C'est le chaos, chacun pour soi, rien n'est organisé correctement. Personne ne sait où aller. Certains Ukrainiens ne parlent pas anglais et certains gardes-frontières non plus

Chaos en Hongrie

Par chance, un appel à l'ambassade de Belgique en Hongrie leur a apporté une bonne nouvelle : "On nous a dit que la frontière a été fermée pendant plusieurs heures, mais que maintenant elle est ouverte.
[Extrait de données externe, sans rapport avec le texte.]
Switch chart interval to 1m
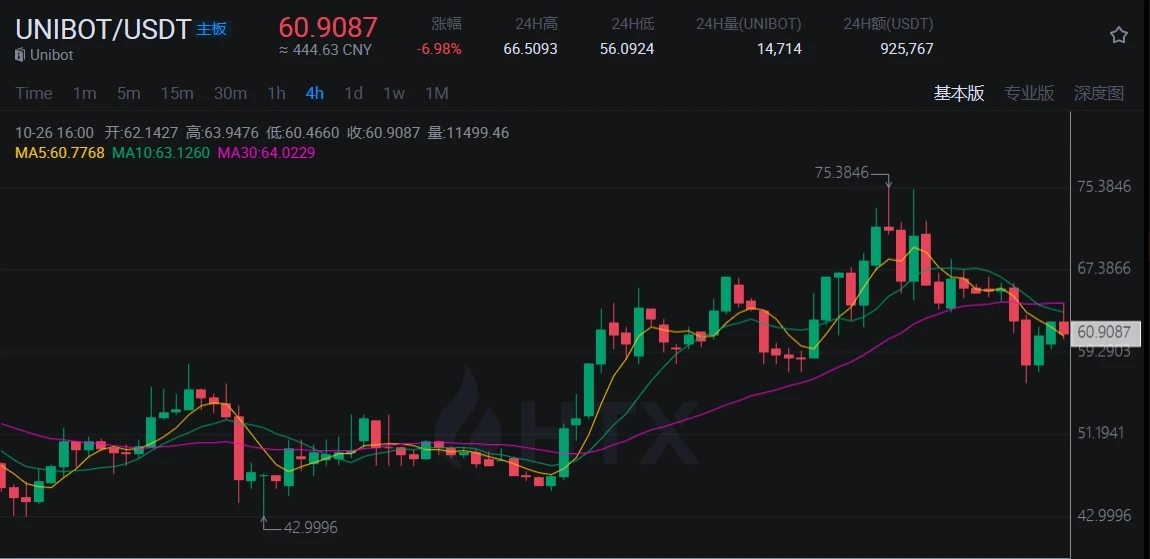This screenshot has width=1150, height=559. click(x=84, y=93)
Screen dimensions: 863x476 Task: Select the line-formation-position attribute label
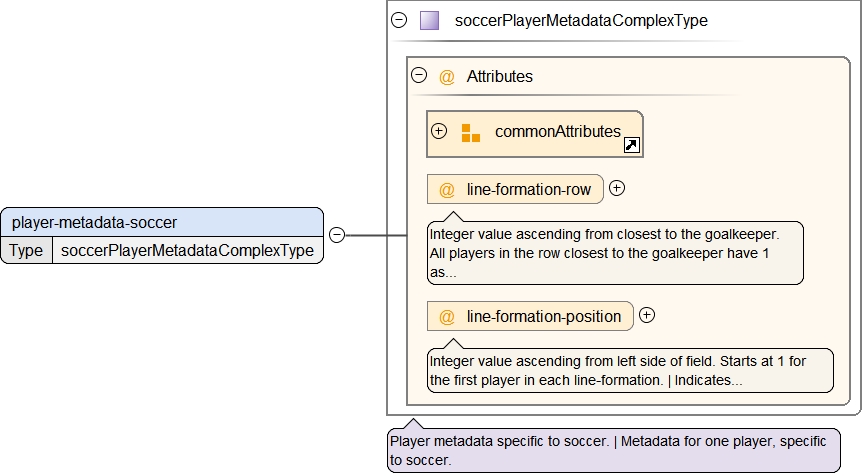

On a retenté notre chance, et là, on nous a dit qu'il fallait aller à Debrecen (en Hongrie, ndlr) à l'office des étrangers, pour avoir des papiers provisoires". Un petit peu rassurée, mais toujours inquiète, Innessa ne peut s'empêcher de penser à tous ceux qui ont été refoulés à la frontière, et qui ont dû rebrousser chemin "je ne sais pas où ils se trouvent actuellement".

Ce n'est pas le cas de tout le monde, mais Innessa dispose d'une voiture, et a pu s'y rendre, elle regrette qu'une fois encore, les réfugiés soient livrés à eux-mêmes : "On nous a donné une adresse, et maintenant "tirez votre plan". Rien n'est organisé pour rejoindre cette ville qui est à 74km". Durant les longues heures qu'Innessa a passées à l'office des étrangers, à attendre désespérément que l'on donne des papiers à sa famille et à ceux qu'elle tente de sauver, elle a été témoin du désordre autour d'elle, "c'est le chaos, chacun pour soi, rien n'est organisé correctement. Personne ne sait où aller. Certains Ukrainiens ne parlent pas anglais et certains gardes-frontières non plus".
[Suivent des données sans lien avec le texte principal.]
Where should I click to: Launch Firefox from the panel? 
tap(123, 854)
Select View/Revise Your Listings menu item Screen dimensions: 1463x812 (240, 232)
Au téléphone, Innessa s'est dit épuisée, tout comme le reste de sa famille. Partie de Belgique vendredi passé avec son mari et sa mère, elle est sur la route depuis une semaine, et dit avoir roulé 10 à 13h par jours. En Roumanie, elle s'était retrouvée à l'hôpital, après avoir perdu connaissance trois fois.

Aux dernières nouvelles, la famille d'Innessa a su obtenir les documents nécessaires pour se diriger vers une nouvelle étape de leur long voyage : l'Autriche, "ce sera le dernier stress normalement".